### TASK INSTRUCTIONS
Could you copy out the material word for word, beginning at the line that contains "RISE row label" and stopping after the line that contains "Open the hamburger"?

Start of PROVIDED ENTRIES

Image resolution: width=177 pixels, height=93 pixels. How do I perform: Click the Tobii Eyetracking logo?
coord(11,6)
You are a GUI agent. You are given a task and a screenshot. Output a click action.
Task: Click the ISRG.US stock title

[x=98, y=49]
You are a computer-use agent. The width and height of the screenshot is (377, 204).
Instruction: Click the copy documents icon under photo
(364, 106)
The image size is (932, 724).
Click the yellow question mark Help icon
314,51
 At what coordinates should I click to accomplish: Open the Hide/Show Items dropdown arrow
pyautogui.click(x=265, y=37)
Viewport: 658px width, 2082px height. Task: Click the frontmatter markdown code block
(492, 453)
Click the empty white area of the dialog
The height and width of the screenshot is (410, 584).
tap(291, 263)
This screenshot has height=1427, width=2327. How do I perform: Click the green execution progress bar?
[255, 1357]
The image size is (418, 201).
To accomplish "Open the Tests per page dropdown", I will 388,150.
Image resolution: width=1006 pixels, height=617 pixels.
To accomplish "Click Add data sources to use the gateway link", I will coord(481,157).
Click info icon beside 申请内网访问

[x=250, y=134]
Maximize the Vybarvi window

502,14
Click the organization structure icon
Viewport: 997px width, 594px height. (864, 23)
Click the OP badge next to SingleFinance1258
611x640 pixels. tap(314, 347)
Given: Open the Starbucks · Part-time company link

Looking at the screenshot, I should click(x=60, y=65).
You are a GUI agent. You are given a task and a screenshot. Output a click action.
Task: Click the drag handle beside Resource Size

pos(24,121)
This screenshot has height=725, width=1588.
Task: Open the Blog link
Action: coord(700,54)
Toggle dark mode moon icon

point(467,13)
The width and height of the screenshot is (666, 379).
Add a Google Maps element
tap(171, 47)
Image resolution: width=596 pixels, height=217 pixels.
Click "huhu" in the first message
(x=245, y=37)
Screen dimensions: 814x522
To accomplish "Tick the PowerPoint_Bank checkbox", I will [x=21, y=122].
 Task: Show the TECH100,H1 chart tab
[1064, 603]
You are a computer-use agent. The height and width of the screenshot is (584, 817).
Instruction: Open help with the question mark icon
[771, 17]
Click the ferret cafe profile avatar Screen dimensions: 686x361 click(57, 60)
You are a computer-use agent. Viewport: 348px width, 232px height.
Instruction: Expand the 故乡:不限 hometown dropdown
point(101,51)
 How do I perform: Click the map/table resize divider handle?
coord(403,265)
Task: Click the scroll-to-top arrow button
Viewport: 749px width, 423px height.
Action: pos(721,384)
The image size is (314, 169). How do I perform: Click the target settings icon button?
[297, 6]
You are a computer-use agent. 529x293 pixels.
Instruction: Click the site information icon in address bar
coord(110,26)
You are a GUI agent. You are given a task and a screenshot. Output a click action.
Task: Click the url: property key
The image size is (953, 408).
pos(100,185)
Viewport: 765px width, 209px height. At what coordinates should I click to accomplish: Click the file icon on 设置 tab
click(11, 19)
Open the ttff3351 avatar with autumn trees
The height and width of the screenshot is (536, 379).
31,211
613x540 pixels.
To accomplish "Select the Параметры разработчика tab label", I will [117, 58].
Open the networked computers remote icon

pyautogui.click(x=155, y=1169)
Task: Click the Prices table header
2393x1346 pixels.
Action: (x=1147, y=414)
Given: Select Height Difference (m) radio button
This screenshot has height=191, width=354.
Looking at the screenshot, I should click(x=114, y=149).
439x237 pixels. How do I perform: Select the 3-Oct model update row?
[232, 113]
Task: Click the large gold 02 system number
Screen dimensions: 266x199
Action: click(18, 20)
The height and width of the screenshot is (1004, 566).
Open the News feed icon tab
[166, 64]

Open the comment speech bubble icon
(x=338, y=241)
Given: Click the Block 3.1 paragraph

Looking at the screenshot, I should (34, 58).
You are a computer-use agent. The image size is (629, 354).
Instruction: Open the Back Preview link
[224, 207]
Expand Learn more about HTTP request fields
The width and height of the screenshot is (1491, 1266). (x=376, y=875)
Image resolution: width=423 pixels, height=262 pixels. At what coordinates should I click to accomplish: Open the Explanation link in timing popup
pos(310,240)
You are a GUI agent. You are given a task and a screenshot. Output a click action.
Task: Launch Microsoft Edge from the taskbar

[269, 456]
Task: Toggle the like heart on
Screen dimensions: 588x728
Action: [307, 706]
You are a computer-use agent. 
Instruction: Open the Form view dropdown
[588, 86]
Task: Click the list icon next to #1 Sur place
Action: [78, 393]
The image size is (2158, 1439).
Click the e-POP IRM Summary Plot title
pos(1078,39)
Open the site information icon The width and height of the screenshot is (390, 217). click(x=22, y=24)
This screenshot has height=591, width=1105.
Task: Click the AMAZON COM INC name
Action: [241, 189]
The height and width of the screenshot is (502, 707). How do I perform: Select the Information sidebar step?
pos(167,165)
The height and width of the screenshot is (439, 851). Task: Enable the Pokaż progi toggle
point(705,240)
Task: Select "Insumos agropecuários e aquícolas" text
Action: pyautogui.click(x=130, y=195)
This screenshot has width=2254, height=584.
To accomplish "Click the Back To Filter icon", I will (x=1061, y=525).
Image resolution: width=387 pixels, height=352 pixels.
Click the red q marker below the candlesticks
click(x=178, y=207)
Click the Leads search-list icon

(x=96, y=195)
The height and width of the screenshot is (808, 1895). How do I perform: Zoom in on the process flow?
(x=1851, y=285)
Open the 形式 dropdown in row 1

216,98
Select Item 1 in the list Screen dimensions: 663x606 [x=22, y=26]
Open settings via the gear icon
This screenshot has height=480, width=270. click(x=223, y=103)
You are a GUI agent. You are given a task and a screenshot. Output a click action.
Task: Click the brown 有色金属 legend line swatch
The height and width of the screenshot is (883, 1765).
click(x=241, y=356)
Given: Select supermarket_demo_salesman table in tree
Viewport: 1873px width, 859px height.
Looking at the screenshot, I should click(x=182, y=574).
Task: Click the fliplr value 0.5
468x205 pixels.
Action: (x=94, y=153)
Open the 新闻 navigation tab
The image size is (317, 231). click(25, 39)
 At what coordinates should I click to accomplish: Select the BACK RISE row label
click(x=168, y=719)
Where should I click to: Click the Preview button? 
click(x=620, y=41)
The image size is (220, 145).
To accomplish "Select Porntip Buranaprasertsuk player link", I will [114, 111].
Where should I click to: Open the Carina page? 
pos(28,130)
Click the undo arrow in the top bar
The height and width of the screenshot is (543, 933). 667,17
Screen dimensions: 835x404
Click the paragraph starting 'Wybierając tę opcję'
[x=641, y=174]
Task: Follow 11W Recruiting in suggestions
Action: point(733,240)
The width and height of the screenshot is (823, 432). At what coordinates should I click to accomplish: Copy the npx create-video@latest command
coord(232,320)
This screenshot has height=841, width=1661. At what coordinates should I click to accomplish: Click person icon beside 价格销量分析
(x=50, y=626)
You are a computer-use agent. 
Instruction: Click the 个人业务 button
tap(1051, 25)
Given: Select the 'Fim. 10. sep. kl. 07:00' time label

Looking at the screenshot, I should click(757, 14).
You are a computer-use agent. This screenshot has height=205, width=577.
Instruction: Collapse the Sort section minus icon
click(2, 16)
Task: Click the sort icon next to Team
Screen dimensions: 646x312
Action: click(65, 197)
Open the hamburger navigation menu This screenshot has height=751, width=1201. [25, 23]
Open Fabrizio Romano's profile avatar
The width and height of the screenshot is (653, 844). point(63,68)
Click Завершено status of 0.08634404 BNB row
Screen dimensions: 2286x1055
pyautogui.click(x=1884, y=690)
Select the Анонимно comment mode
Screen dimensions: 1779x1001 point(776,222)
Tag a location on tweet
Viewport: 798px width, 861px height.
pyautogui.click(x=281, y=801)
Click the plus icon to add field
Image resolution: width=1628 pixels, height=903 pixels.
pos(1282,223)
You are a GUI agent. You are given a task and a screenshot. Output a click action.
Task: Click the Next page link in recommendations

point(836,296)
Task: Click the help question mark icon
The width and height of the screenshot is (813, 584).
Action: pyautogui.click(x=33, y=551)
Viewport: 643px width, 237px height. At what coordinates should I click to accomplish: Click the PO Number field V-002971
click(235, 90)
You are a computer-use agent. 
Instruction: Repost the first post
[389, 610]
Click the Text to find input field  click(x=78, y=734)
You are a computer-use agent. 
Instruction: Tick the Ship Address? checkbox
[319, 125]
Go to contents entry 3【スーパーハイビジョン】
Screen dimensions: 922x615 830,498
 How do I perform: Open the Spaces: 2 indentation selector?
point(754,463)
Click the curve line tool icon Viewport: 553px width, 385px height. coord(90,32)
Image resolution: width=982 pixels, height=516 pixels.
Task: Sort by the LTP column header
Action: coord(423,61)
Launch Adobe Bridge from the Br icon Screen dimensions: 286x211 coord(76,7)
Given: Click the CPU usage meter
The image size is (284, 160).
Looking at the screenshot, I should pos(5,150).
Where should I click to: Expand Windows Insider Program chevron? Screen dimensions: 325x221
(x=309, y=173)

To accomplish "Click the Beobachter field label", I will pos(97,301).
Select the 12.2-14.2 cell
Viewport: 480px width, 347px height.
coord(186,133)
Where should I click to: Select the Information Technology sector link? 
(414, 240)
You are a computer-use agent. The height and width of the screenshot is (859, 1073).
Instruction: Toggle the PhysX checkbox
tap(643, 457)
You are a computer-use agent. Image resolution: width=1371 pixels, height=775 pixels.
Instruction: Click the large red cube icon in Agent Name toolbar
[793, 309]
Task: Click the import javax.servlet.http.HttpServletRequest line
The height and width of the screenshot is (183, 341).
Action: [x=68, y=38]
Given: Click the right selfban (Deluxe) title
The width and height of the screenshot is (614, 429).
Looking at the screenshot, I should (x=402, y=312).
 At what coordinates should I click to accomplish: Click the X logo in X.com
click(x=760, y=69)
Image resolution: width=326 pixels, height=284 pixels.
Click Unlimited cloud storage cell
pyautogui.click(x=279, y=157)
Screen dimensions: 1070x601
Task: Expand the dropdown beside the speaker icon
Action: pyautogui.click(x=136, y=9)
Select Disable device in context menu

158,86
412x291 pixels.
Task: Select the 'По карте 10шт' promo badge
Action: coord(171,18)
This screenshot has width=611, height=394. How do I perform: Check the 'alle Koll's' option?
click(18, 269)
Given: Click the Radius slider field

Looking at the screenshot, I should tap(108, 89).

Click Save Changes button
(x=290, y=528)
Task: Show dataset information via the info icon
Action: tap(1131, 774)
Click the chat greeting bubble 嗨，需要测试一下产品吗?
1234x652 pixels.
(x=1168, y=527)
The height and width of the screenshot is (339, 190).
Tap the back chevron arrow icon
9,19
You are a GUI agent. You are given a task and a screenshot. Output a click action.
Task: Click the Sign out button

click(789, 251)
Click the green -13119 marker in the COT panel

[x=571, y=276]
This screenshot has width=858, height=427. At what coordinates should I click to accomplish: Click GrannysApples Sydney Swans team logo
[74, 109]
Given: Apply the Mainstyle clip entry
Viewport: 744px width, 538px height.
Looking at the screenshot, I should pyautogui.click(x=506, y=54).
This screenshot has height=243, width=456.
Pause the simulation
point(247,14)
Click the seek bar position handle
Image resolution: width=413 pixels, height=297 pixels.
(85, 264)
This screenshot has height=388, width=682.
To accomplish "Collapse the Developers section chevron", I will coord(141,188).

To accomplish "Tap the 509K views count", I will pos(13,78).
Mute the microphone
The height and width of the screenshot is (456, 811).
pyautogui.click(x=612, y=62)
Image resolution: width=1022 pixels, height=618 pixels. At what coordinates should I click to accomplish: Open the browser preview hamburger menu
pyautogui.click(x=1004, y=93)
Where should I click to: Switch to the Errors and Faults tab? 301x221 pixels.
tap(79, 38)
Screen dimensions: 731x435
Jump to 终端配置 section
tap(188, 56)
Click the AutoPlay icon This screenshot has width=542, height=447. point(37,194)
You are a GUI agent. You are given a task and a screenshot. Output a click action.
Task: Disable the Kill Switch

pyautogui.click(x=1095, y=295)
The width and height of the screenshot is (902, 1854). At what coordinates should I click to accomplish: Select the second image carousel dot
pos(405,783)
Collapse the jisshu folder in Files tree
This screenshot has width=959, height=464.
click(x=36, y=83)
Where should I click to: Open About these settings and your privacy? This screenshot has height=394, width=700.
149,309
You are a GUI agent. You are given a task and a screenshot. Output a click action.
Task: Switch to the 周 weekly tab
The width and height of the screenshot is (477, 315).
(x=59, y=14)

End of PROVIDED ENTRIES

### EXERCISE ANSWER
 At what coordinates should I click to accomplish: Select the BACK RISE row label
click(x=168, y=719)
Where should I click to: Click the Preview button? 
click(x=620, y=41)
The image size is (220, 145).
To accomplish "Select Porntip Buranaprasertsuk player link", I will [114, 111].
Where should I click to: Open the Carina page? 
pos(28,130)
Click the undo arrow in the top bar
The height and width of the screenshot is (543, 933). 667,17
Screen dimensions: 835x404
Click the paragraph starting 'Wybierając tę opcję'
[x=641, y=174]
Task: Follow 11W Recruiting in suggestions
Action: point(733,240)
The width and height of the screenshot is (823, 432). At what coordinates should I click to accomplish: Copy the npx create-video@latest command
coord(232,320)
This screenshot has height=841, width=1661. At what coordinates should I click to accomplish: Click person icon beside 价格销量分析
(x=50, y=626)
You are a computer-use agent. 
Instruction: Click the 个人业务 button
tap(1051, 25)
Given: Select the 'Fim. 10. sep. kl. 07:00' time label

Looking at the screenshot, I should click(757, 14).
You are a computer-use agent. This screenshot has height=205, width=577.
Instruction: Collapse the Sort section minus icon
click(2, 16)
Task: Click the sort icon next to Team
Screen dimensions: 646x312
Action: click(65, 197)
Open the hamburger navigation menu This screenshot has height=751, width=1201. [25, 23]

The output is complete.